Mas toda esta mestria artística que ‘Paris, je t’aime’ possui, esta sua delicadeza, perdeu-se completamente em ‘New York, I Love You’ (2008). Os americanos não gostam que os outros façam bons filmes, ou pelo menos filmes com sucesso, e por isso tentam imitá-los, mal possam, em seu território. ‘Paris je t’aime’ criou uma moda, a das ‘Cities of Love’, e de repente inúmeras cidades do Mundo chegaram-se à frente a dizer que queriam fazer o mesmo (Shanghai, Jerusalém). Mas foi Nova Iorque, como não podia deixar de ser, que chegou primeiro. Contudo, o filme existe no universo de um ‘Valentine’s Day’ (2010), de um ‘He’s Just Not That Into You’ (2009) e faz a estupidez pegada de substituir a arte e o romance por um comercialismo barato, muito embora a maior parte dos realizadores seja estrangeiro. Alguns segmentos até chegam a cativar, mas no global está mal escrito e os twists de cada curta são extremamente previsíveis, semi-inteligentes, e cópias menores do que se viu no filme em Paris. Não gostei nada de ‘New York, I Love You’ e só o vi uma única vez, no cinema em 2008.

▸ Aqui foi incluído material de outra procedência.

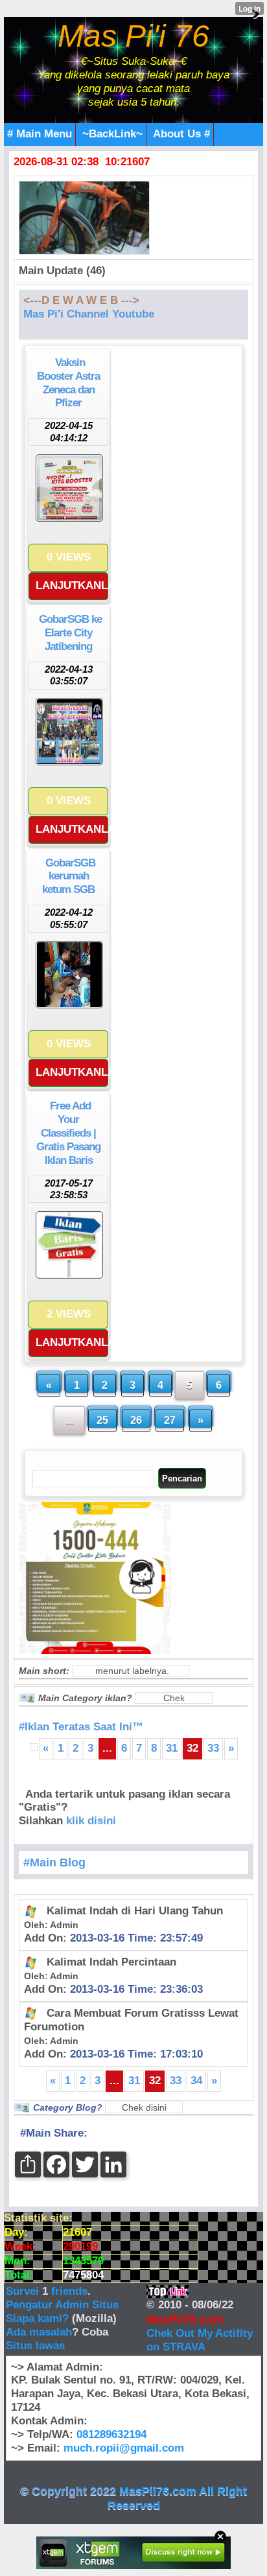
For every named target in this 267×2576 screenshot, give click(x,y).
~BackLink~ (112, 134)
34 (196, 2080)
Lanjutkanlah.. (72, 585)
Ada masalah (39, 2332)
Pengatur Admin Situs (62, 2305)
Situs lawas (35, 2345)
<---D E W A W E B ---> (81, 300)
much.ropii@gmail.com (124, 2448)
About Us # (181, 134)
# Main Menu (39, 134)
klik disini (91, 1821)
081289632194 (111, 2434)
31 (172, 1748)
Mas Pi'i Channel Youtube (88, 314)
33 (213, 1748)
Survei (24, 2291)
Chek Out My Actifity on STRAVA (199, 2340)
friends (69, 2291)
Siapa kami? (37, 2318)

Talvez por isso a moda tenha amainado um pouco e deixou-se de falar, por alguns anos, das cidades do amor. A moda foi substituída, creio, pelos filmes de Woody Allen. Todas as cidades passaram a querer um, inclusive, diz-se, o próprio Rio de Janeiro. Talvez tenha sido por Woody ter recusado que o Brasil se tenha voltado para as ‘cidades do amor’. Ou talvez tenha sido por o Brasil ter um espólio de novos realizadores bastante interessante. Mas o motivo mais óbvio parece ser o claro aumento de popularidade do próprio Brasil, como destino cultural e de turismo. Mesmo antes de assistirmos à primeira imagem do filme, já se tornam óbvios os esforços que a cidade do Rio fez para produzir um filme destes. Durante quase um minuto, somos brindados com logotipos de várias entidades patrocinadores, onde se percebe o quanto os fundos estaduais brasileiros, e a Câmara Municipal do Rio de Janeiro, investiram neste filme. O Rio de Janeiro está hoje na moda, está a limpar a sua imagem de cidade perigosa, e este filme sai na altura propícia, mesmo entre o Mundial e os Jogos Olímpicos.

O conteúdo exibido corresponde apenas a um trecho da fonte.